# PCam Small CNN on Colab (GPU)
End-to-end notebook for Colab with GPU: clone repo, install deps, download PCam, run training/Optuna.


**Before running:**
- In Colab: `Runtime > Change runtime type > GPU`.
- Set `REPO_URL` below (HTTPS clone).

In [None]:
import os, pathlib, subprocess, sys

# Set to your repo URL (HTTPS)
REPO_URL = "https://github.com/ellenaspiess/PCam.git"
REPO_DIR = pathlib.Path("/content/PCam")

if not REPO_DIR.exists():
    assert REPO_URL and REPO_URL != "<YOUR_REPO_URL>", "Please set REPO_URL"
    subprocess.run(["git", "clone", REPO_URL, str(REPO_DIR)], check=True)
else:
    # If rerun, pull latest changes
    subprocess.run(["git", "-C", str(REPO_DIR), "pull"], check=True)

os.chdir(REPO_DIR)
sys.path.insert(0, str(REPO_DIR))
print("Working dir:", os.getcwd())

In [None]:
# Install minimal deps (Colab already has torch/torchvision, but we ensure versions)
!pip install -q torch torchvision torchaudio scikit-learn optuna tqdm

In [None]:
import torch
from pathlib import Path
from src.datasets.dataloaders import get_pcam_dataloaders
from src.training.train_small_cnn import train

# Prefer GPU on Colab
DEVICE = "cuda" if torch.cuda.is_available() else "cpu"
DATA_ROOT = Path("data/raw")
print("Using device:", DEVICE)

# Quick download/verify (small subset) to warm cache
loaders = get_pcam_dataloaders(
    data_root=DATA_ROOT,
    batch_size=16,
    num_workers=2,
    center_crop_size=64,
    limit_per_split=128,
)
for k, v in loaders.items():
    print(k, len(v.dataset))


## Baseline / Final run
Adjust `limit_per_split` to `None` for full dataset (longer on GPU).

In [None]:
train(
    data_root=DATA_ROOT,
    num_epochs=8,
    batch_size=32,
    lr=2.24e-4,
    device=DEVICE,
    limit_per_split=None,  # set to None for full dataset; use small int for quick tests
)


## Optional: small Optuna search (GPU)
Keep trials modest to fit Colab session time.

In [None]:
import optuna
from src.models.small_cnn import SmallCNN
from src.training.train_small_cnn import evaluate

def objective(trial):
    lr = trial.suggest_float("lr", 1e-4, 8e-4, log=True)
    weight_decay = trial.suggest_float("weight_decay", 1e-5, 1e-3, log=True)
    batch_size = trial.suggest_categorical("batch_size", [16, 32, 48])

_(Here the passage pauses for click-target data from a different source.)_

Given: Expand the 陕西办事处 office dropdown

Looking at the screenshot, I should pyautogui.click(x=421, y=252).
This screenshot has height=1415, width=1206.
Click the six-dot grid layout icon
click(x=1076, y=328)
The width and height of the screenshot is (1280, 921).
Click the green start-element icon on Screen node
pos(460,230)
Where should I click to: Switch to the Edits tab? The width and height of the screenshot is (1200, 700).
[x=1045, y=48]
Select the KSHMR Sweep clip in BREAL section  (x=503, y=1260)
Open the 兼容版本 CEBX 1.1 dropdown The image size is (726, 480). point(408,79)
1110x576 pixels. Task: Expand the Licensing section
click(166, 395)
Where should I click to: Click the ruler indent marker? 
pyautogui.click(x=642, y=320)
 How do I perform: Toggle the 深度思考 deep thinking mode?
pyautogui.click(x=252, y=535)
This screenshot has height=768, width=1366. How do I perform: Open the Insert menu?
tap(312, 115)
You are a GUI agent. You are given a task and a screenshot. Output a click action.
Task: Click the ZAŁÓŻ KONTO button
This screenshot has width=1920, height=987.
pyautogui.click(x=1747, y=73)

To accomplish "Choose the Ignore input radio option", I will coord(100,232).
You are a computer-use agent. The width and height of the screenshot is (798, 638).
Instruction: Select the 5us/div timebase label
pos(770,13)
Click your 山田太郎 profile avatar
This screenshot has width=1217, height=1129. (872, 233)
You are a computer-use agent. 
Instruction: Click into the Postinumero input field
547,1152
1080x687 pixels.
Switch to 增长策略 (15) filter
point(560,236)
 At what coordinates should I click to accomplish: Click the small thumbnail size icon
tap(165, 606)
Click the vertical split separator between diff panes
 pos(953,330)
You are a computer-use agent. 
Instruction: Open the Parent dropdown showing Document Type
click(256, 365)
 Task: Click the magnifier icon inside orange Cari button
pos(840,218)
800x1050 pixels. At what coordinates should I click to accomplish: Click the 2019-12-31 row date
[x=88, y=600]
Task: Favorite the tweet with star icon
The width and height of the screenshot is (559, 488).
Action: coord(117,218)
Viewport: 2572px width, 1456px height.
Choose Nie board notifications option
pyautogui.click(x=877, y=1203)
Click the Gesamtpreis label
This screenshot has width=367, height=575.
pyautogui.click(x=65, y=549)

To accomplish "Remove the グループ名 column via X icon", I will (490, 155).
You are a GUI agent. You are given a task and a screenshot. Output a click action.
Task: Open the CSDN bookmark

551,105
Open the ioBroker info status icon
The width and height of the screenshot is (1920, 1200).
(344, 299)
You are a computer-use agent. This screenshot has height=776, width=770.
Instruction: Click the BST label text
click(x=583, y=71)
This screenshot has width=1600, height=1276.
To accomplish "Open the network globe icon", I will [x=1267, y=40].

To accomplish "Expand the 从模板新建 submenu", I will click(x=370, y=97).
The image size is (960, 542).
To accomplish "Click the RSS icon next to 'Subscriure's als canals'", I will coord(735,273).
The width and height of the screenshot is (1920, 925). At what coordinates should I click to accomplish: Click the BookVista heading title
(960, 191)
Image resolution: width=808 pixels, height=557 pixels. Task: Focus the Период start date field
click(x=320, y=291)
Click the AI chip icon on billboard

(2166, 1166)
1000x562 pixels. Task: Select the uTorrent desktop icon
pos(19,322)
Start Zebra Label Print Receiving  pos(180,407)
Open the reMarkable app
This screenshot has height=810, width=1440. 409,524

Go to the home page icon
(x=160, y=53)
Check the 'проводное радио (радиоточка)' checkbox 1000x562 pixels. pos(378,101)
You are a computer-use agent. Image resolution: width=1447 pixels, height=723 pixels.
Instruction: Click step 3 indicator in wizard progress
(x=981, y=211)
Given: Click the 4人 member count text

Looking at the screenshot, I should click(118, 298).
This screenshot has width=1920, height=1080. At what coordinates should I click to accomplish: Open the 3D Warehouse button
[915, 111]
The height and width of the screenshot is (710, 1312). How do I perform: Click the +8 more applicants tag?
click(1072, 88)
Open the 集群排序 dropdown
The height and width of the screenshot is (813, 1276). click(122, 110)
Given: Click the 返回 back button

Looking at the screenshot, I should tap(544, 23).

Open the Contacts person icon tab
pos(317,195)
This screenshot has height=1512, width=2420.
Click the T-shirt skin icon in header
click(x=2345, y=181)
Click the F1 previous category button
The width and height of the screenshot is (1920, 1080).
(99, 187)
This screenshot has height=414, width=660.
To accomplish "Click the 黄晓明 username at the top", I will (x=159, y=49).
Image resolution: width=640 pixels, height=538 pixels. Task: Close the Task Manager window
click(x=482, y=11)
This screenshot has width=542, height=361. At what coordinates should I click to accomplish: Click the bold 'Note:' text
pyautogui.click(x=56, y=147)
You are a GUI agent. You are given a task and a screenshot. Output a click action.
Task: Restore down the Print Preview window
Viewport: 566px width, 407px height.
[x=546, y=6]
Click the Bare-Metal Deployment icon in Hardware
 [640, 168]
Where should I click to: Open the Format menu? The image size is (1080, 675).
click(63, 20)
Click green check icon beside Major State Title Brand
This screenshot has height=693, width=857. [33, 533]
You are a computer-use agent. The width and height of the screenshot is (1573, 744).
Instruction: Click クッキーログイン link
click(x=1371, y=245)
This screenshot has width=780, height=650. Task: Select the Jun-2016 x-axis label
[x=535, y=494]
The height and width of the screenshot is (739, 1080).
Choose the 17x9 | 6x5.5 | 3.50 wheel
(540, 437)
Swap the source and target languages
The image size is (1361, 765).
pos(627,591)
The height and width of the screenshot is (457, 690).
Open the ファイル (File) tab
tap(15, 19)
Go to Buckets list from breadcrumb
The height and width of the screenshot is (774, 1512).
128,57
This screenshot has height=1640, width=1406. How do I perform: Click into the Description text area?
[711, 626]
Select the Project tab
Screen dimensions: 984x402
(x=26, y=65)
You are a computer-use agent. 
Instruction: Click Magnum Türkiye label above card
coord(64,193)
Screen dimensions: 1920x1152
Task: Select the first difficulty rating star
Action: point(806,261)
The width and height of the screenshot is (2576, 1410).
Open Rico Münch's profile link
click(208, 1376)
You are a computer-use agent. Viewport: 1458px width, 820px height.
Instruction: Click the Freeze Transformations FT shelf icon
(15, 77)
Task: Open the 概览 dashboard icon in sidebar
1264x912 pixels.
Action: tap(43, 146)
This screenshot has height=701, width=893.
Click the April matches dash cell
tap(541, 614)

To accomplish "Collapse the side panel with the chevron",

    loaders = get_pcam_dataloaders(
        data_root=DATA_ROOT,
        batch_size=batch_size,
        num_workers=2,
        center_crop_size=64,
        limit_per_split=2048,  # reduce for speed
    )

    model = SmallCNN(dropout_p=0.1).to(DEVICE)
    criterion = torch.nn.BCEWithLogitsLoss()
    optimizer = torch.optim.Adam(model.parameters(), lr=lr, weight_decay=weight_decay)

    EPOCHS = 3
    for epoch in range(1, EPOCHS + 1):
        model.train()
        for images, labels in loaders["train"]:
            images = images.to(DEVICE)
            labels = labels.float().to(DEVICE)
            optimizer.zero_grad()
            logits = model(images)
            loss = criterion(logits, labels)
            loss.backward()
            optimizer.step()
        _, val_auroc, _ = evaluate(model, loaders["val"], criterion, DEVICE)
        trial.report(val_auroc, step=epoch)
        if trial.should_prune():
            raise optuna.TrialPruned()
    return val_auroc

DO_OPTUNA = False  # set True to run
if DO_OPTUNA:
    study = optuna.create_study(
        direction="maximize",
        pruner=optuna.pruners.MedianPruner(n_startup_trials=1),
    )
    study.optimize(objective, n_trials=5)
    print("Best AUROC:", study.best_value)
    print("Best params:", study.best_params)